Realtor Jamie Macoun, with RE/MAX Real Estate (Central) knows how busy, important and critical this time of the year is for National Hockey League teams. After all, he was a legendary hockey player for 17 years in the NHL with the Calgary Flames, Toronto Maple Leafs and Detroit Red Wings.

And he was on the 1989 Calgary Flames’ team that captured the Stanley Cup.

Today as a realtor, he’s gearing up for the same crucial time of the year but this time it’s in the real estate industry as the market prepares for the flurry of activity in the spring and early summer.

“It’s kind of like a store in a mall. Even though the store is there 12 months of the year they seem to do most of their sales over two or three months. Making contacts, getting some listings and making some sales in the springtime and early summer is usually pretty important for a realtor,” said Macoun.

“You can survive for sure if you’re just selling the year-round but the buyers or sellers come out in spring. So now’s the time to get hot and get busy more importantly.”

Macoun’s interest in real estate dates back to the 1980s when he was playing with the Flames and he bought a RE/MAX franchise in the south part of the city.

“The NHL was a different beast back then. Many of the times that you came to the arena or whenever you played a team a year later, the turnover rate was pretty good. A lot of those players unfortunately were sent to the minors or out of the game completely,” he said.

“So I was always looking for an escape route – something that when I left hockey I could say that I got something out of it other than just the joy of playing hockey. So I did that.”

Then he got traded to Toronto where he played for a few years before being traded to Detroit.

“In amongst all those years I kept getting asked to sell it (the real estate office), sell it. So finally I did sell it and I then invested in other businesses. When I came back to Calgary I was doing a bunch of different things but I’ve always enjoyed real estate. So I’ve had my licence back for about five or six years,” said Macoun.

He has been with RE/MAX Real Estate (Central) for about a year now. Today, Macoun has licences for residential, commercial and rural real estate.

When asked what he likes most about real estate, he replied: “I just dropped off some paperwork for a young couple. They’re 23 and 25 years of age and they’re buying their first property. That’s the sort of thing that I really enjoy – the opportunity to help out. You’ve got some young kids there that really didn’t know much about real estate . . . So to be able to steer them in the right direction and help them pick the right property and get them into the housing end of things, for me that’s the real joy of it. I really quite enjoy helping people . . . The majority of the people really do need a little support and to be able to steer them in the right direction is great.”

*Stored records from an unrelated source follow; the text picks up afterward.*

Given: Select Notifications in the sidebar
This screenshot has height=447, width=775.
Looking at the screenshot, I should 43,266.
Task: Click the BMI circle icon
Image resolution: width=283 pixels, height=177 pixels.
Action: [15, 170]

Macoun said one of things he does is try to ensure that his clients don’t overbuy, especially younger prospective homeowners.

“When you put your head down at night, I want you to be able to sleep,” said Macoun. “That’s kind of my attitude. I’ve done the job if they can sleep at night after they’ve moved into their house or their apartment  or their condo.”

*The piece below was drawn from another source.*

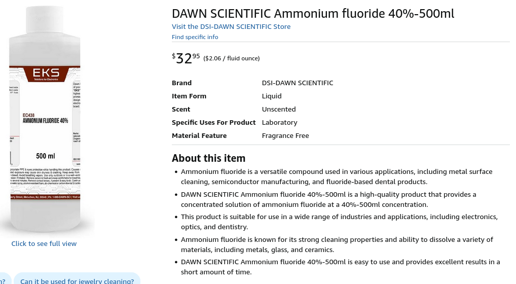The height and width of the screenshot is (284, 516).
Task: Click the bullet mentioning fluoride-based dental products
Action: click(336, 176)
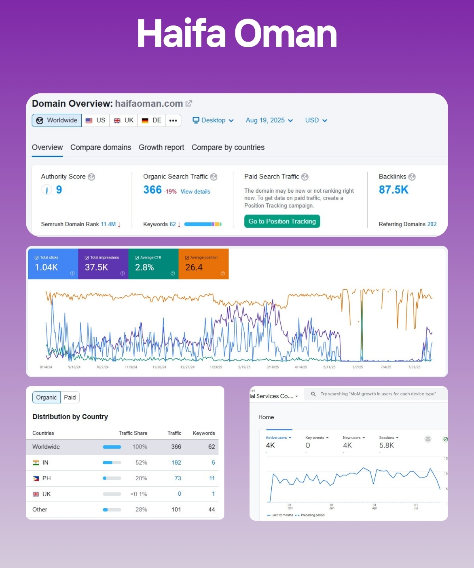
Task: Click View details link for organic traffic
Action: coord(195,191)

The fact that he is a famous hockey player whose name is very well recognized throughout the city can be both a blessing and a curse for Macoun when it comes to the business of real estate – but mostly a blessing.

“I got in front of people because of my name but you’d be surprised. There is a percentage of people that because I’m a hockey player will not use me because they don’t like the Flames. Seriously, I’ve had people say ‘well I’m not a Flames fan so I’m not going to use you’ sort of thing. But overall I think it’s a positive. It does open some doors and hopefully as time goes along it becomes less and less important,” said Macoun.